▼▼▼
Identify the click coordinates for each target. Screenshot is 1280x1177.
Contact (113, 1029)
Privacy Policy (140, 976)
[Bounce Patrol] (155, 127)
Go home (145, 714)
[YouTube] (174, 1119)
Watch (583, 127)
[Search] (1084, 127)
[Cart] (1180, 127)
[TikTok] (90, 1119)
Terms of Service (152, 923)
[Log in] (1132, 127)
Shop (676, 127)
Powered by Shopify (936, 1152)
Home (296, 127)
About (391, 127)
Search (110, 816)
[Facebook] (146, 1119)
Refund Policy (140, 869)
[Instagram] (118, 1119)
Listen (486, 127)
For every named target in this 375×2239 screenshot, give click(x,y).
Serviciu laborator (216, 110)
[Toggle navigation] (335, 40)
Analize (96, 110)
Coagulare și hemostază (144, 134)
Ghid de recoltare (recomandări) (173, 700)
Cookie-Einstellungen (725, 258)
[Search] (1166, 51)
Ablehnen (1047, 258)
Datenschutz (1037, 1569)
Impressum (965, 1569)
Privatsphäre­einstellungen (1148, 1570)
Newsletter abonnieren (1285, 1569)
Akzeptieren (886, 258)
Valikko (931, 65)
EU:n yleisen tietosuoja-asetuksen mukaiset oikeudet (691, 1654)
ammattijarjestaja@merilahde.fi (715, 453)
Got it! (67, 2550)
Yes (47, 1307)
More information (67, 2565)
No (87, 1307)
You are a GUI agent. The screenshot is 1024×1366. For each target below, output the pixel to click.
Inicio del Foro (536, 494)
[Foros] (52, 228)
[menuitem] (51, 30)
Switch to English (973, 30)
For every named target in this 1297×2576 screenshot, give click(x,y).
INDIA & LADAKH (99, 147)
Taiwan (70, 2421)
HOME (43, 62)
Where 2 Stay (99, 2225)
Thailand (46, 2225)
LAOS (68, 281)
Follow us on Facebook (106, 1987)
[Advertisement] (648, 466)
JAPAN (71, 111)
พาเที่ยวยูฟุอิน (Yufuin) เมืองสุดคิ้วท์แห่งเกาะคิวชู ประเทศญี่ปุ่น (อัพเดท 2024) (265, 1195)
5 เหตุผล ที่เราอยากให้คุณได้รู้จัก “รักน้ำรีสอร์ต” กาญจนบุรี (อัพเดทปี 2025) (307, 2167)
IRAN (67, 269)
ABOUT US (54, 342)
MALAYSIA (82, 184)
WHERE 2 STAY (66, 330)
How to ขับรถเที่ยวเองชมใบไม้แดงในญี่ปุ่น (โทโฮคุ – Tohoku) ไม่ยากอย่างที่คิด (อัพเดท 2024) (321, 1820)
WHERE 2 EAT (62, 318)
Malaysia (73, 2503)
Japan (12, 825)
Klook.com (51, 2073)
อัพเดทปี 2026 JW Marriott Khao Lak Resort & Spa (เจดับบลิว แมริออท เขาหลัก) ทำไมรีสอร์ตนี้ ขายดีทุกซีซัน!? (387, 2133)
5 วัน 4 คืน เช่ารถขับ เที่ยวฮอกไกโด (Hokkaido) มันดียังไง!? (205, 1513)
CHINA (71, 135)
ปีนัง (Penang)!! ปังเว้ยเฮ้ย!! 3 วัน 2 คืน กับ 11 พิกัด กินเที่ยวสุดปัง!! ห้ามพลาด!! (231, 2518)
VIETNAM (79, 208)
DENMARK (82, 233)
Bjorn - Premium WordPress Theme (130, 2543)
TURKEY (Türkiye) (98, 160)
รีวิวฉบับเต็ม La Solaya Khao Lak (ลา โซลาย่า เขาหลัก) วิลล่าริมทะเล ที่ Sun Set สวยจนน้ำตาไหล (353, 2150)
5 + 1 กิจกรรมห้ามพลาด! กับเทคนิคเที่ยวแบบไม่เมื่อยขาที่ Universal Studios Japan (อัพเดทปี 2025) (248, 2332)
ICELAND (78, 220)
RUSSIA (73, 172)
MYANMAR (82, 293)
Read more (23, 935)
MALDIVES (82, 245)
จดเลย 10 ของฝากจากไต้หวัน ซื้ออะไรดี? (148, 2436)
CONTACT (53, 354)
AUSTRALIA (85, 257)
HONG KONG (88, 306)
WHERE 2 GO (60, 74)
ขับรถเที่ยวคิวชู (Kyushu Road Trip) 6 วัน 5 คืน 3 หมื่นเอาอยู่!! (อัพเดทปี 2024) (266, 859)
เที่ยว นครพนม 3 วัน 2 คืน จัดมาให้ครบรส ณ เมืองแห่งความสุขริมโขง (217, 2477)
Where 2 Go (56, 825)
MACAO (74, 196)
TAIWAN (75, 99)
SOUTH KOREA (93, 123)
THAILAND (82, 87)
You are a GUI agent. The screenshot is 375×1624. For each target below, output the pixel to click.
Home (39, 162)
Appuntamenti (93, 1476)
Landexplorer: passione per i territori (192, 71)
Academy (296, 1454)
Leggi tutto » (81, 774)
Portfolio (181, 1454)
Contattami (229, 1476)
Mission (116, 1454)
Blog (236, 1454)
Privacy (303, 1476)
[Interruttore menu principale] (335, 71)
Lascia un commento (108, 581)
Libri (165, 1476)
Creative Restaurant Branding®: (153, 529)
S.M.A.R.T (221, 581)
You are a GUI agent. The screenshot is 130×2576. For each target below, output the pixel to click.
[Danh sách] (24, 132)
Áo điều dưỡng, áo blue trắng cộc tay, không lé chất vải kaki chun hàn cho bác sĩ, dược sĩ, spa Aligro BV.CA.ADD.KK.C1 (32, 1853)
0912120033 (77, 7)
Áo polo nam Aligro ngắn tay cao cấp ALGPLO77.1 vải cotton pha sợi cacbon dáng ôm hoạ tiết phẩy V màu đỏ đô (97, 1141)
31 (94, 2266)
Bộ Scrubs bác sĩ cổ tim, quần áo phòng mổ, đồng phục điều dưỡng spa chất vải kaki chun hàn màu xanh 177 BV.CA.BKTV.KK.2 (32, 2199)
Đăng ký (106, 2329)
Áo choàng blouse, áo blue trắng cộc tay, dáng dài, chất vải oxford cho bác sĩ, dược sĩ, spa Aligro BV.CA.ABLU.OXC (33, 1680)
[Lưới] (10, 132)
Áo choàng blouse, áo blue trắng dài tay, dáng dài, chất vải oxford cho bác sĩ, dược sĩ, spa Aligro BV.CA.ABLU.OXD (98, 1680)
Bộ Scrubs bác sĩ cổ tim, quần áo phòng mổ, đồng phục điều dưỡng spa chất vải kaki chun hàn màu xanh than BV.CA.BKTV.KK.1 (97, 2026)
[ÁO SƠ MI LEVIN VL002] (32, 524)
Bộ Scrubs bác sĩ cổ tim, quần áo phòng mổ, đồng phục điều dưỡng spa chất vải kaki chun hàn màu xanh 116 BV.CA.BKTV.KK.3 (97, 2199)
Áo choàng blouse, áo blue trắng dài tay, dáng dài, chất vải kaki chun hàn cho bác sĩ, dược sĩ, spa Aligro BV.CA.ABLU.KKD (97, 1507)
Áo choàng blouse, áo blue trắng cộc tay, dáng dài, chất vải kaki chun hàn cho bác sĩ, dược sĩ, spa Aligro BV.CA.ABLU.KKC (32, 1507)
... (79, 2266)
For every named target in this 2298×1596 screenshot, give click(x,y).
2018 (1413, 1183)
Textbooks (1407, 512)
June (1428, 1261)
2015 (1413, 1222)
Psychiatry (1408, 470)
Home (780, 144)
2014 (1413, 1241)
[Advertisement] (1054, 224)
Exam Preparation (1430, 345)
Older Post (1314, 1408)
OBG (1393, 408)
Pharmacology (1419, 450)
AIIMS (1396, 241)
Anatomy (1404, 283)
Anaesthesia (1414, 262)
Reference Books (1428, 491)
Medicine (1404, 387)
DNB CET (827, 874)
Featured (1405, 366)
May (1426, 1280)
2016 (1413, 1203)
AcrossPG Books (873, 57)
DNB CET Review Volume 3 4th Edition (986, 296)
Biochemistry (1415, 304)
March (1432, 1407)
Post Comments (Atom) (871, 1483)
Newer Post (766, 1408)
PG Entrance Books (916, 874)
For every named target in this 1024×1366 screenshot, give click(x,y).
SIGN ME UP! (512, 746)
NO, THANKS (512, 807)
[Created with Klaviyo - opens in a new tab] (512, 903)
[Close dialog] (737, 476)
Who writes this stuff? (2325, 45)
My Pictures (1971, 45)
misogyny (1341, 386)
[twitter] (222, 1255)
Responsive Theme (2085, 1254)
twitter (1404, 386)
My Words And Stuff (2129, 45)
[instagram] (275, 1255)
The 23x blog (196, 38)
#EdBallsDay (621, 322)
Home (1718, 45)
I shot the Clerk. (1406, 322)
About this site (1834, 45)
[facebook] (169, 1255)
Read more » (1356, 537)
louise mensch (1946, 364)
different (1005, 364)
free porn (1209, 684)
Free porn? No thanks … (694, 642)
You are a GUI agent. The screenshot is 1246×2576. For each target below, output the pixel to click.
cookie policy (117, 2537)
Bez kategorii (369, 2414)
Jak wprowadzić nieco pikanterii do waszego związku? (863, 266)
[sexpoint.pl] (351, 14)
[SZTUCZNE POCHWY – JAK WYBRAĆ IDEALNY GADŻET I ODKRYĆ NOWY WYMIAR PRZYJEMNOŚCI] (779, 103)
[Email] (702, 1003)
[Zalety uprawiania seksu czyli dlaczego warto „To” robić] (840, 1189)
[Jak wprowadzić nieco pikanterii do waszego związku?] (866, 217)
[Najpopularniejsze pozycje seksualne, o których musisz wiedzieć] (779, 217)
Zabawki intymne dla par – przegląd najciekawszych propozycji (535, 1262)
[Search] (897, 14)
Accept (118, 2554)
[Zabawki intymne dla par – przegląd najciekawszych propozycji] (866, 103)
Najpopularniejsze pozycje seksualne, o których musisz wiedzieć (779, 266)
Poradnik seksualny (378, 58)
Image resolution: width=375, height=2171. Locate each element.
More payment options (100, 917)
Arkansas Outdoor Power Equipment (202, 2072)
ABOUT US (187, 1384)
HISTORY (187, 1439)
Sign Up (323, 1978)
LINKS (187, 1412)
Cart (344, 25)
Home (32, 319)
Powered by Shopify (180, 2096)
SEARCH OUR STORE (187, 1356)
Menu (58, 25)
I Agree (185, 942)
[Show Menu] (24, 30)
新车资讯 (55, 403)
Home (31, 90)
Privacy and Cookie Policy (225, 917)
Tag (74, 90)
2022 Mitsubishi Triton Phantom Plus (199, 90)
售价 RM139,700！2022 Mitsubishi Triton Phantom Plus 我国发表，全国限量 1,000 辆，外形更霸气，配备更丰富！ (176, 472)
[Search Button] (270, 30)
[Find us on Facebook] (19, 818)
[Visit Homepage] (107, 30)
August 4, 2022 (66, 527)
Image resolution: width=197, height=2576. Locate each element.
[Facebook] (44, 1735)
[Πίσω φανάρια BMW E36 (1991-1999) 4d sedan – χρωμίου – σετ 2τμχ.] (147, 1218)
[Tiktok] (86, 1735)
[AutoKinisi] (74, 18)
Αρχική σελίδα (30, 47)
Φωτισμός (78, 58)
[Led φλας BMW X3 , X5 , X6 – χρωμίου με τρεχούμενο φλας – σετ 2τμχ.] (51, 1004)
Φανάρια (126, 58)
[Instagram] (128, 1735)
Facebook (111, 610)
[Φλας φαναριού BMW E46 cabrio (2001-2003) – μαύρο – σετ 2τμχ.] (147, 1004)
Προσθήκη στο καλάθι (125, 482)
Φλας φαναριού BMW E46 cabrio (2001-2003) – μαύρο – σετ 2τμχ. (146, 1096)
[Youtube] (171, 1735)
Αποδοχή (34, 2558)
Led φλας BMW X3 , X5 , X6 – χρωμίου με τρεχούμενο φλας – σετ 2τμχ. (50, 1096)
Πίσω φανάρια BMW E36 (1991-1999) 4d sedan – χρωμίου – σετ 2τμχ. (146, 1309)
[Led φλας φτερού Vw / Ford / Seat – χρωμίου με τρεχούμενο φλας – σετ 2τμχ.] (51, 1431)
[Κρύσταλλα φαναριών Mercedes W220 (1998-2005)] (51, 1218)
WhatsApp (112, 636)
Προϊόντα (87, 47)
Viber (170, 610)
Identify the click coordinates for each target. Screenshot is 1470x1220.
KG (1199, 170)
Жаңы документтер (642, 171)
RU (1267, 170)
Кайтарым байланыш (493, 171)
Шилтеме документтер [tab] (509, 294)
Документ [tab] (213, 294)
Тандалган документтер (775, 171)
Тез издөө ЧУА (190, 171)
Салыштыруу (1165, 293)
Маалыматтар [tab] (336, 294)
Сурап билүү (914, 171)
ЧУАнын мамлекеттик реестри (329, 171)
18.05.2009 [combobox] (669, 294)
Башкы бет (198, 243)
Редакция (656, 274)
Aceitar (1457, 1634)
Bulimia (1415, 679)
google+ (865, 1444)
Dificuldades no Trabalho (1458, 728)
▲▲▲
§ **WHAT YOU ARE ASKED TO DO**
All lines above from the one containing "BV.CA.BKTV.KK.1 (97, 2026)" to the one containing "Textbooks (1407, 512)" must be repeated exactly, both lines included, and no others.

§ **FINAL ANSWER**
Bộ Scrubs bác sĩ cổ tim, quần áo phòng mổ, đồng phục điều dưỡng spa chất vải kaki chun hàn màu xanh than BV.CA.BKTV.KK.1 (97, 2026)
[ÁO SƠ MI LEVIN VL002] (32, 524)
Bộ Scrubs bác sĩ cổ tim, quần áo phòng mổ, đồng phục điều dưỡng spa chất vải kaki chun hàn màu xanh 116 BV.CA.BKTV.KK.3 (97, 2199)
Áo choàng blouse, áo blue trắng dài tay, dáng dài, chất vải kaki chun hàn cho bác sĩ, dược sĩ, spa Aligro BV.CA.ABLU.KKD (97, 1507)
Áo choàng blouse, áo blue trắng cộc tay, dáng dài, chất vải kaki chun hàn cho bác sĩ, dược sĩ, spa Aligro BV.CA.ABLU.KKC (32, 1507)
... (79, 2266)
For every named target in this 2298×1596 screenshot, give click(x,y).
2018 (1413, 1183)
Textbooks (1407, 512)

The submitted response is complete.